### What the task requires
Starting at the line that contains "Instruction: Go to Inrichting in breadcrumb", write out every line through the last one in the records below, word for word. Leave out any pictures.

[Stored items]
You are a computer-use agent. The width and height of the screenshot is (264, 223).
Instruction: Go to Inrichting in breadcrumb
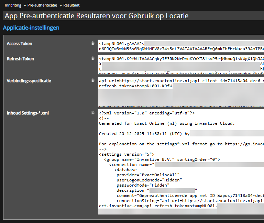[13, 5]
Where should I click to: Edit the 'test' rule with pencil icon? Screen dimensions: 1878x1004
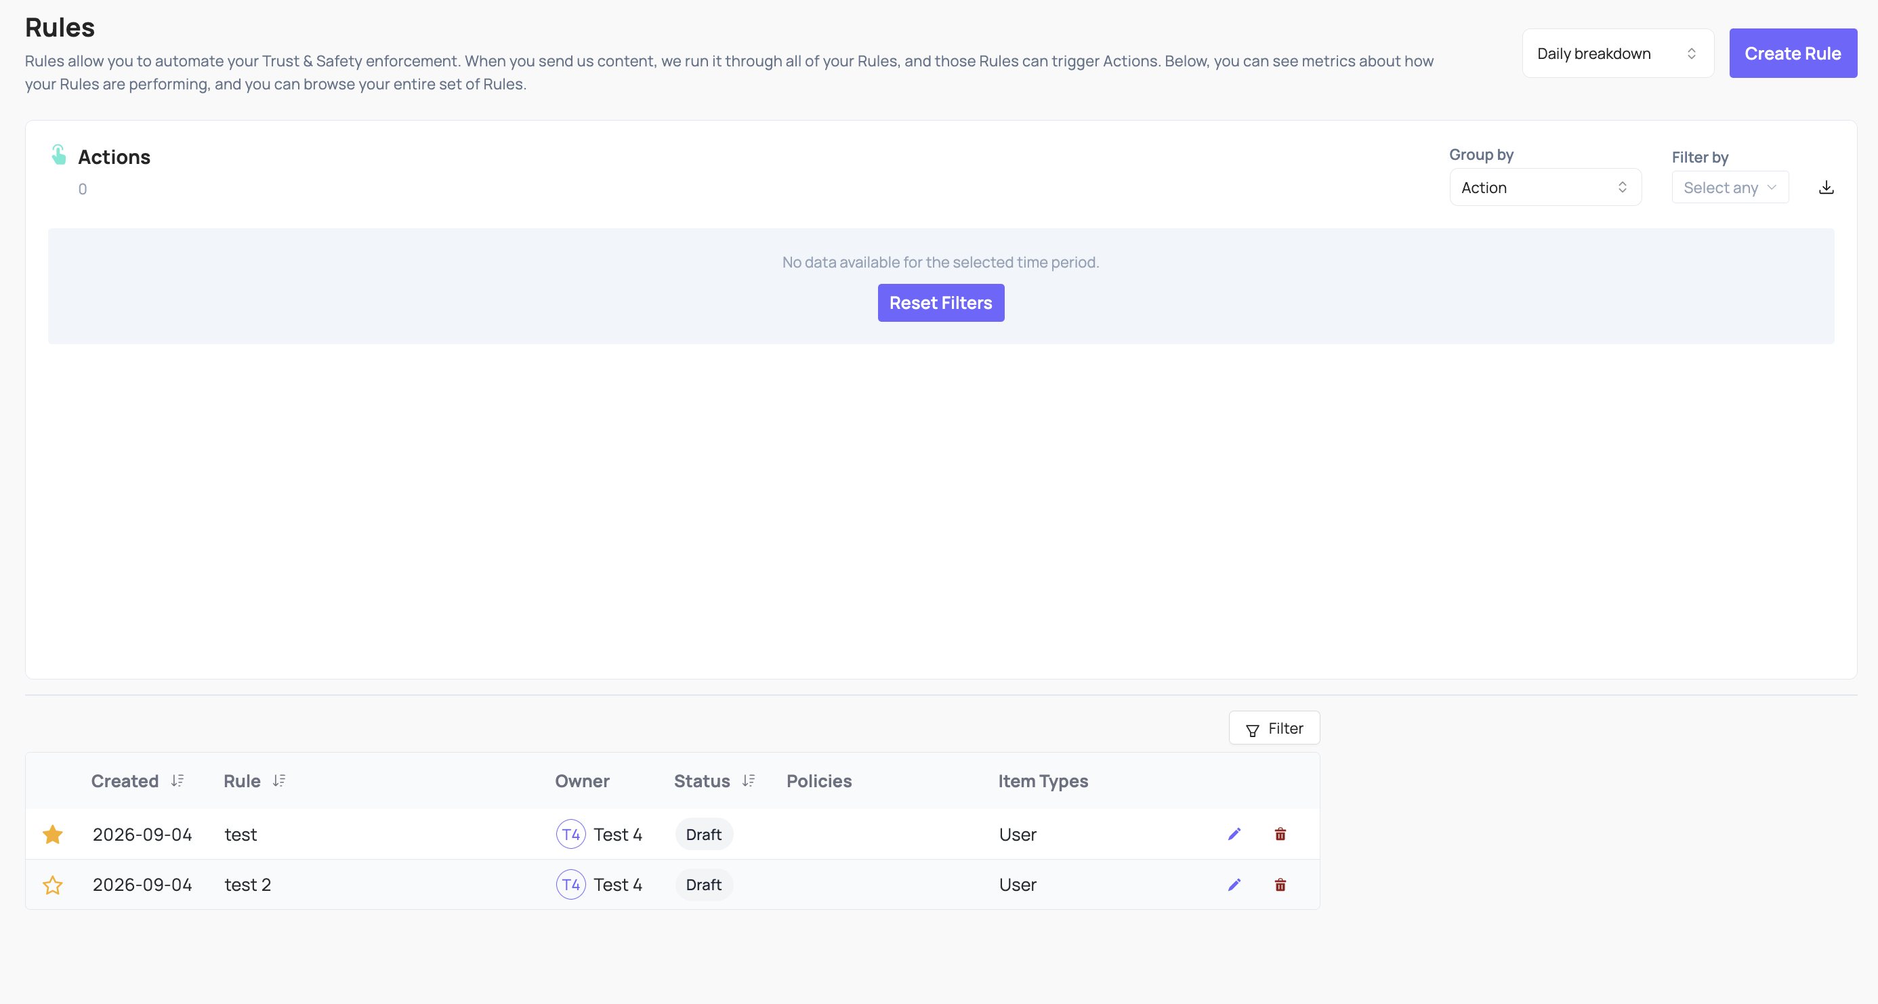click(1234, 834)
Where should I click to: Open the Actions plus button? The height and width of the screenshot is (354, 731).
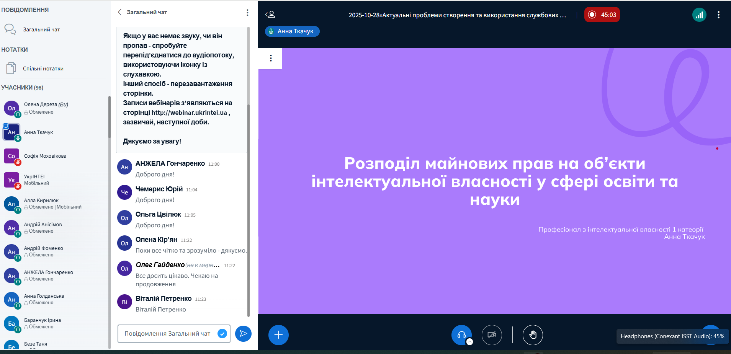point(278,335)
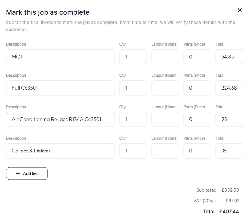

### Exercise solution
Instruction: Go to Inrichting in breadcrumb
[13, 5]
Where should I click to: Edit the 'test' rule with pencil icon? Screen dimensions: 1878x1004
click(1234, 834)
Where should I click to: Open the Actions plus button? The height and width of the screenshot is (354, 731).
point(278,335)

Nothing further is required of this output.